E neanche può dimenticare l’opera di Eduardo, citando «Natale in casa Cupiello» e il protagonista Luca, che a San Gregorio Armeno va a comprare i pastori del «presebbio» e poi la straordinaria «Napoli milionaria», entrambe considerate «il Vangelo della Napoli novecentesca».
Dopo Eduardo, altri napoletani illustre, Attilio Veraldi, redattore e traduttore da molte lingue per Feltrinelli, critico ed esule che ambienta a Napoli i suoi romanzi; Giuseppe Montesano, i cui protagonisti utilizzano freneticamente gli autobus; Antonio Franchini e i librai Sansone, il grande Croce che ha amato la sua città, pur avendola definita - imitando Goethe - «un paradiso abitato da diavoli».

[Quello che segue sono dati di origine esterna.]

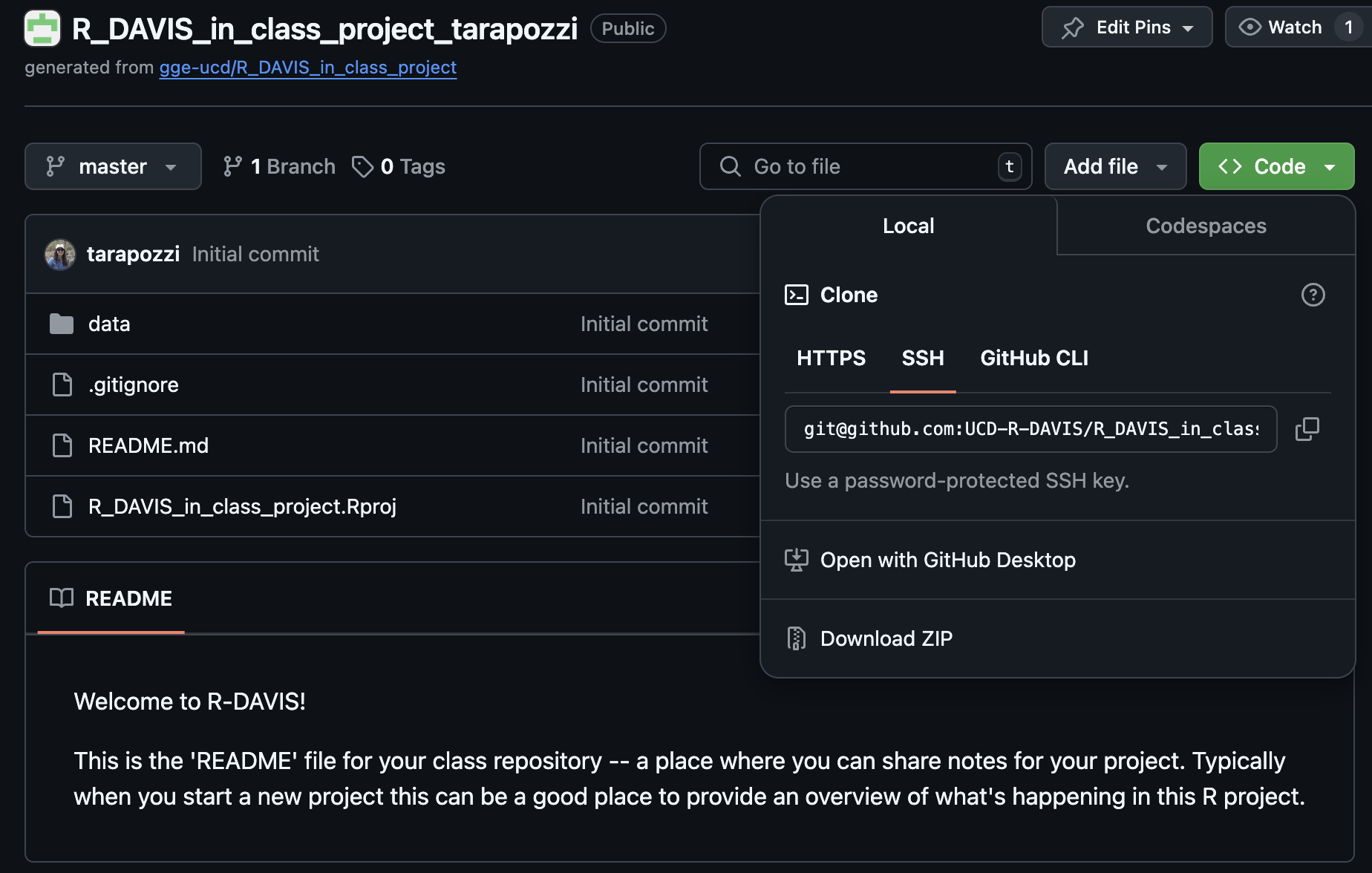Expand the Edit Pins dropdown

pos(1126,27)
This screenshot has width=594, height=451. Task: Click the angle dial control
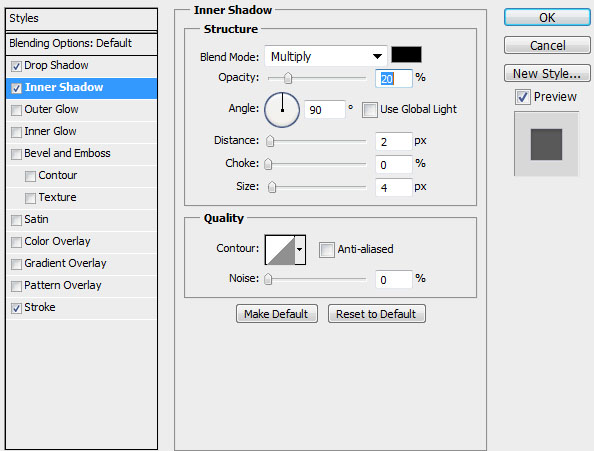click(x=282, y=110)
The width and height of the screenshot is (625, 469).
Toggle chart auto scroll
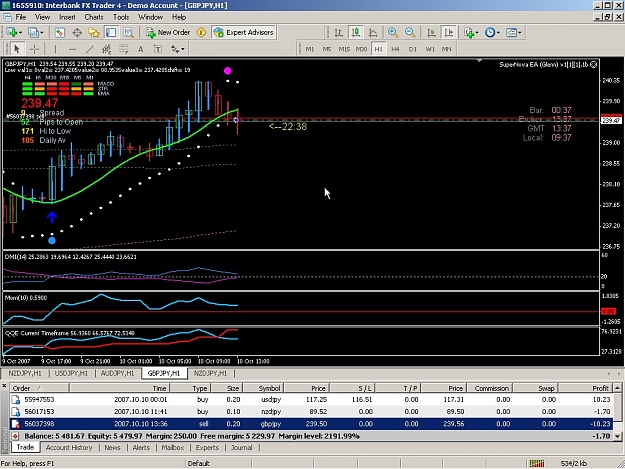point(431,33)
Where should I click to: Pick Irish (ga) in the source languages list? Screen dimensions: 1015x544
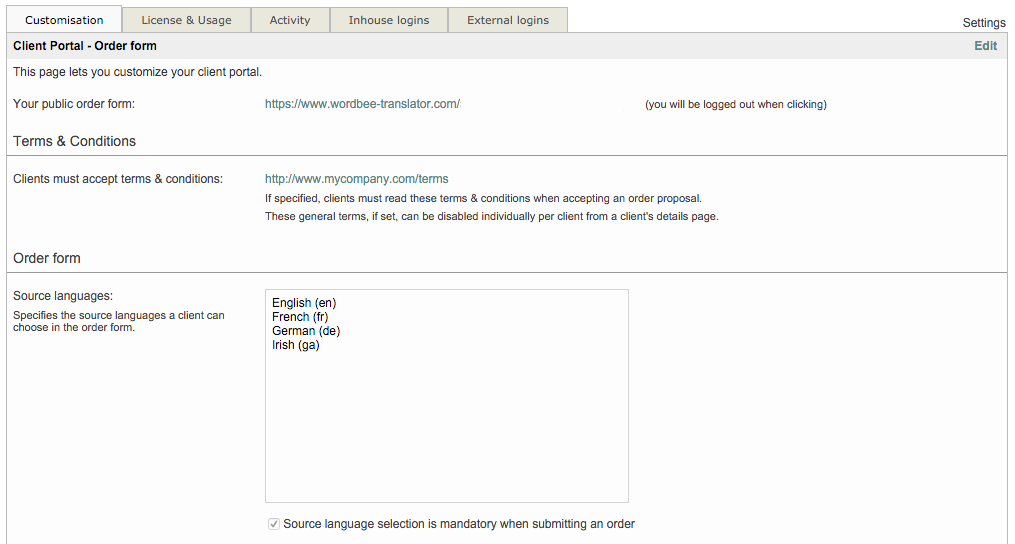[x=296, y=345]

Mi avvio alla conclusione e prendo in prestito da Antonella una frase esemplare: «Napoli da lontano è dai balconi, dalle terrazze dei castelli, dal mare, mentre i traghetti si allontanano verso le isole. Ma è anche la Napoli che bolle nei fragili, trascurati e magnifici Campi Flegrei».
Questo libro è una tenerissima, rigorosa e lucida dichiarazione d’amore alla città.